4: Gesprekken oefenen met trainingsacteur

Naast oefenen in de praktijk is een effectieve manier om vaardigheden aan te leren het oefenen in een rollenspel. Tijdens deze bijeenkomst oefenen de deelnemers met professionele trainingsacteurs. Door de feedback van de acteur en collega’s en het terugkijken van de eigen filmopname, krijgen deelnemers meer zicht op hun sterke en zwakke punten. Tijdens deze bijeenkomst wordt er gebruik gemaakt van casussen en ouderrollen die zijn afgestemd op de ouderpopulatie van de school.

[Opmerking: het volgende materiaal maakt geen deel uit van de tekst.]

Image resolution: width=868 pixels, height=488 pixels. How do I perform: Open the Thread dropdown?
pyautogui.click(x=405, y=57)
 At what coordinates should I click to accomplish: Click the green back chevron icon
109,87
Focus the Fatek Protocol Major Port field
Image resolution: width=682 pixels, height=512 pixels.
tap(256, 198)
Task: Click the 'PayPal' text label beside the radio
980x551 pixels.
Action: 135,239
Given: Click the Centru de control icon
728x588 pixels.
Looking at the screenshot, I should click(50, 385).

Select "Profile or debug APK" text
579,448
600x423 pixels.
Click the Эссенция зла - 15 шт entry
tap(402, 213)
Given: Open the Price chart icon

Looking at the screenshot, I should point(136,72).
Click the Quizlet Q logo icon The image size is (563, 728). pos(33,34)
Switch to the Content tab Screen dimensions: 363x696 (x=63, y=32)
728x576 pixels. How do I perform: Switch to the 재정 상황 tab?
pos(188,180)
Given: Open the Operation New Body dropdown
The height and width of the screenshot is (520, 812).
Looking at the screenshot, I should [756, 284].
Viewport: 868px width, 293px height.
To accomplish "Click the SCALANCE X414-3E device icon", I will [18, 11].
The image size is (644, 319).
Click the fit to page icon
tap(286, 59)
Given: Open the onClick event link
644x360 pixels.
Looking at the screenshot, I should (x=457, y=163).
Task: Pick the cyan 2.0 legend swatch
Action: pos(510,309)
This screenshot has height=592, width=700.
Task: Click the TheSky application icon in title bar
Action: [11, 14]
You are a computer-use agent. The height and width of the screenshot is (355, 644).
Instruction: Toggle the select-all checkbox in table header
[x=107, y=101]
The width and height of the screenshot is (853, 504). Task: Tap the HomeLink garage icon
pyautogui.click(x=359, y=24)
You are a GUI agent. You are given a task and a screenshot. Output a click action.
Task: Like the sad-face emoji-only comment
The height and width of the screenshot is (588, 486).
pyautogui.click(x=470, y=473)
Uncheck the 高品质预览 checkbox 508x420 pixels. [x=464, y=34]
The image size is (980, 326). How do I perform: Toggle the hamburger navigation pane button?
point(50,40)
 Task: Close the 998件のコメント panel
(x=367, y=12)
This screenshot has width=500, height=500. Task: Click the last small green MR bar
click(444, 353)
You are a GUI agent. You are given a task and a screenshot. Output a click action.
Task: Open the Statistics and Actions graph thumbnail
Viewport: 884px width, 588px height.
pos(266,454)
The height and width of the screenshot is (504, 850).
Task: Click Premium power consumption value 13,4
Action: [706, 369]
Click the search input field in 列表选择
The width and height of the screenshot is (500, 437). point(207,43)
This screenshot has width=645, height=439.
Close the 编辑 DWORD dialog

5, 6 & 7: Thematische bijeenkomsten

Op basis van de voorkennis en leervragen van de deelnemers worden er in overleg maximaal drie van de 6 thema’s gekozen om deze bijeenkomsten in te vullen. Bij elk thema zijn er voorbereidingsopdrachten, casusmateriaal, literatuur en werkvormen beschikbaar. De volgende thema’s zijn beschikbaar:

Informele gesprekken

Belangrijke praktijken om een vertrouwensrelatie op te bouwen zijn informele gesprekken en niet-geplande bezoekjes. Een wederzijdse interesse in het kind is het vertrekpunt om met ouders in gesprek te komen. Luisteren naar ouders is daarbij een vereiste om een vertrouwensrelatie te creëren. Leerkrachten geven aan het moeilijk te vinden wanneer ouders onverwacht en op een ongeschikt moment met dringende, lastige vragen komen. Hoe de ouder serieus te nemen en tegelijk de eigen grenzen aan te geven? Centraal bij dit thema staat bouwen aan vertrouwen, luisteren, grenzen aangeven, compassie en controle en het kennen van je doelgroep. Tijdens deze bijeenkomst komt het nemen van initiatief, het benutten van diversiteit en het bevorderen van interactie aan bod.

Kennismakingsgesprekken

Leerkrachten en ouders kunnen goed met elkaar samenwerken wanneer zij eenieders verwachtingen ten aanzien van het kind en diens ontwikkeling regelmatig met elkaar bespreken en afstemmen. De start van dit proces vindt plaats in het kennismakingsgesprek. Centraal bij dit thema staat bouwen aan vertrouwen, luisteren, grenzen aangeven, compassie en controle en het kennen van je doelgroep. Tijdens deze bijeenkomst komt het actief luisteren naar ouders, het afstemmen van verwachtingen met ouders, het stellen van vragen naar hoe het thuis met het kind gaat en het tonen van interesse in de ouders centraal.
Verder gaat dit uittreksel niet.